§ **WHAT YOU HAVE TO DO**:
Exactly reproduce the line containing "Where should I click to: Click" together with every line after it, through the end of the entries, and give nothing more.

Top of EXERCISE INPUTS

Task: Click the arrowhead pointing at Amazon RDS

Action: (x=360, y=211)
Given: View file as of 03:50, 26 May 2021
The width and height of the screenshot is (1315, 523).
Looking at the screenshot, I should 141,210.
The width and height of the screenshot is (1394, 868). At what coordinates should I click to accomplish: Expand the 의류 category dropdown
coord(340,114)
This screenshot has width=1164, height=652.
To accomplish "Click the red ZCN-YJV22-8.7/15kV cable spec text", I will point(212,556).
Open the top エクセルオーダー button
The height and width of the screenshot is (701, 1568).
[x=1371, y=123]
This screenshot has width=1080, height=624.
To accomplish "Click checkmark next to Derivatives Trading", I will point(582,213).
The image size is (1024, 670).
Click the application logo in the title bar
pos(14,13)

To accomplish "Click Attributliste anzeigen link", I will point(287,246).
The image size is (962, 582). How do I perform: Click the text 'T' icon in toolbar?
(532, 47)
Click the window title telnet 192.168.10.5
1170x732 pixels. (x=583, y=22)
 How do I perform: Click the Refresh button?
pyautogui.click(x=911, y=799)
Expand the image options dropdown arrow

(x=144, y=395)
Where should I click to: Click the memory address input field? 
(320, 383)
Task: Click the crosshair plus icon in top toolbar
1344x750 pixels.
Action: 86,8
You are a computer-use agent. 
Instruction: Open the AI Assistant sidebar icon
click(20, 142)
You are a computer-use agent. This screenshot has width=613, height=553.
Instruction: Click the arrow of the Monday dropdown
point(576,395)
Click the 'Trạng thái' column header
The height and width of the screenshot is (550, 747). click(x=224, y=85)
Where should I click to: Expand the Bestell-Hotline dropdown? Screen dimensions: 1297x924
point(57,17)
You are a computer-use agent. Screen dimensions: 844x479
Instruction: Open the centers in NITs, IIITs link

Bottom of EXERCISE INPUTS

§ **EXERCISE ANSWER**:
Where should I click to: Click the memory address input field? 
(320, 383)
Task: Click the crosshair plus icon in top toolbar
1344x750 pixels.
Action: 86,8
You are a computer-use agent. 
Instruction: Open the AI Assistant sidebar icon
click(20, 142)
You are a computer-use agent. This screenshot has width=613, height=553.
Instruction: Click the arrow of the Monday dropdown
point(576,395)
Click the 'Trạng thái' column header
The height and width of the screenshot is (550, 747). click(x=224, y=85)
Where should I click to: Expand the Bestell-Hotline dropdown? Screen dimensions: 1297x924
point(57,17)
You are a computer-use agent. Screen dimensions: 844x479
Instruction: Open the centers in NITs, IIITs link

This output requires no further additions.